Diaw’s basketball roots go through his mother, Elisabeth Riffiod, who gained recognition in France as the country’s first woman to shoot a jump shot. Long before Boris won an NBA title, Elisabeth won six club championships in France.

Diaw’s father, Issa Diaw, lives in Dakar, Senegal, about 50 miles from the SEED campus in Thies.

When Boris established his own non-profit organization, Babac’ards, in 2005, he began leading basketball camps in Senegal almost every summer. Diaw’s foundation has helped orphanages, hospitals and camps for kids in Senegal. He also took notice of the success of the SEED Project, which stands for Sports For Education and Economic Development.

On every visit to Senegal, Diaw looked for ways to make a long-term impact. It started with bringing in Lucien LeGrand, who was the coach of Diaw and Tony Parker when they attended a basketball academy in their home nation of France. While Diaw would lead clinics with kids, he had LeGrand lead seminars, giving coaches in Senegal tools to teach for years to come.

But Diaw wanted to do more. And that was when it struck him that all of the Senegalese players earning college scholarships were boys.

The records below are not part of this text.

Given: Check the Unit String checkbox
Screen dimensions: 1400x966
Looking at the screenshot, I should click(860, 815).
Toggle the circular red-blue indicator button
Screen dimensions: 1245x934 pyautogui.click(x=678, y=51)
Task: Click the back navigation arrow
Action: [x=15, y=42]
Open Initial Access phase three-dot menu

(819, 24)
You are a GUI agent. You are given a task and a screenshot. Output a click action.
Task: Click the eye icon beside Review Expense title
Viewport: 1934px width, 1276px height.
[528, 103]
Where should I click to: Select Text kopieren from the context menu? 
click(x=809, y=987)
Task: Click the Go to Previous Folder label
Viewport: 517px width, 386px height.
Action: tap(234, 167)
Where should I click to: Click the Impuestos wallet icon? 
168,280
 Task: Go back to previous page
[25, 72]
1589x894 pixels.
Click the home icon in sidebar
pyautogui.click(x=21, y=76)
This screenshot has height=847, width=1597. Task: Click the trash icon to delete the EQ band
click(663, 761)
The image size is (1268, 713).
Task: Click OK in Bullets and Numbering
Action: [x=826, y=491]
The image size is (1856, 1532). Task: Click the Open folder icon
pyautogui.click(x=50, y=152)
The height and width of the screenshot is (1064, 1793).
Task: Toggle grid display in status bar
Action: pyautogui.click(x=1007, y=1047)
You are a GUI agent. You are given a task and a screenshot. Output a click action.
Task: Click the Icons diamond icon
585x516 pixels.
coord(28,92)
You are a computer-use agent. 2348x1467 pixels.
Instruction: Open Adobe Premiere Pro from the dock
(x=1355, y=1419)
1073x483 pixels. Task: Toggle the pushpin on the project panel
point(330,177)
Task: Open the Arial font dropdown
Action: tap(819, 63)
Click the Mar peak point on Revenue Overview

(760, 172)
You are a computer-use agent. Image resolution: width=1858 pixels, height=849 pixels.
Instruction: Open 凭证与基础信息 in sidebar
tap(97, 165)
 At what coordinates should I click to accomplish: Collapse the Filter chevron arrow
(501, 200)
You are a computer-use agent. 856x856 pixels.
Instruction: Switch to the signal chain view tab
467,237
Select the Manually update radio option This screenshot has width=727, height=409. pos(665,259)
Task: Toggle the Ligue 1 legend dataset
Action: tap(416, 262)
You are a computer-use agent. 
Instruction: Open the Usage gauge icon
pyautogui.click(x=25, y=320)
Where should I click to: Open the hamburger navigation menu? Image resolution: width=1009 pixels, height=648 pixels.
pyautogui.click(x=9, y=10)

“For me, this isn’t about sending girls to the WNBA or finding a great women’s basketball player,” Diaw said. “It’s about giving girls an education, so they can give back some day and continue to help Senegal. It’s our way to help.”

Diaw is the main sponsor of the girls’ academy, which has access to all the tutoring and coaching resources that the boys academy has.

SEED’s students attend the academy for free thanks to funding that comes entirely from private donations, mostly from America, at a cost of about $2,500 per student each year.

In March, Diaw ran an online fundraiser for the SEED Project where he matched any monetary donation to the girls academy.

SEED has found many candidates for the girls’ academy, as Senegal has a strong women’s basketball tradition. While soccer is more popular than basketball for boys in Senegal, basketball is the nation’s most popular sport among girls. Senegal has won 10 African women’s basketball championships, while no other country has won more than three.

SEED Executive Director Noah Levine said the girls academy has the potential to grow as large as the boys’ academy in the next few years.

There’s still a long way to go in Senegal. Girls face even more challenges than boys from societal expectations, as many haven’t even considered going to college. Most of the girls currently in the academy, Levine said, will be the first women in their families to graduate high school.

But with Diaw’s help, girls such as Aminata are no longer just spectators.

“Boris really showed a desire to have more of a lasting impact,” Levine said. ”With his mom being who she is, combined with the efforts he’s already been making in Senegal, it just came together perfectly. He’s already made a huge impact, and hopefully this academy will make a difference for generations.”